The teens — two from Overland Park, ages 16 and 17, and a 16-year-old from Excelsior Springs — have been charged in Johnson County court with felony burglary and criminal property damage. They are accused of vandalizing and damaging Blue Valley High School’s football stadium and press box overnight, which school officials discovered on Jan. 16, Martin Luther King Jr. Day.
The Star is not naming the teens because they are minors.
Videos and photos of the vandalism showed the N-word and other racist and homophobic slurs, a swastika, the words “F--- Jews” and other offensive language spray-painted inside the press box.
The stadium, next to the high school at 6001 W. 159th St. in Overland Park, was closed the following Tuesday to allow the district to evaluate the damage and paint over the vandalism, officials said.
Principal Charles Golden said in a letter to families earlier this month that, “Hate like this has no place at Blue Valley High and is not representative of our Tiger community.”
“We strongly denounce this serious act of hate, which included swastikas alongside other hateful racist and homophobic messages,” said Gavriela Geller, executive director of Overland Park’s Jewish Community Relations Bureau|American Jewish Committee. “The actions are even more abhorrent given the timing of the incident on Martin Luther King Day, a day where we remember the legacy of Dr.

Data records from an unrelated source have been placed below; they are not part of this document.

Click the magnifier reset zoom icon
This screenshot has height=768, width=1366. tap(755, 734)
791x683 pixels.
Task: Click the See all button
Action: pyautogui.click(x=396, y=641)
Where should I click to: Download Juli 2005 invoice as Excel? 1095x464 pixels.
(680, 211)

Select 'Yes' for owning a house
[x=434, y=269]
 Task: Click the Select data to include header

King and are encouraged to improve our communities.”
Shortly after Blue Valley High was vandalized, another Johnson County school reported an incident of racism and hate. Bishop Miege High School and law enforcement this week are investigating a racist social media threat targeting Black students at the private Roman Catholic school in Roeland Park.
Roeland Park Police Chief John Morris said students had been exchanging photos on Snapchat, which a student edited to add racist and threatening language. One screenshot shared with The Star included a threat of gun violence against Black students.
SevenDays, an organization that works to overcome hate by teaching kindness, said in a statement that both incidents show there is “a lot of work left to do.”
“Law enforcement authorities along with school officials are hard at work to find who committed these hurtful and damaging acts. We support their efforts to find the perpetrators,” said a statement from Mindy Corporon, president of SevenDays, which was formed after three people, including Corporan’s father and son, were killed by a white supremacist in 2014 outside Jewish sites in Overland Park. “What those perpetrators need most is education to understand why their words and deeds are so destructive and how they can make change in a positive way.”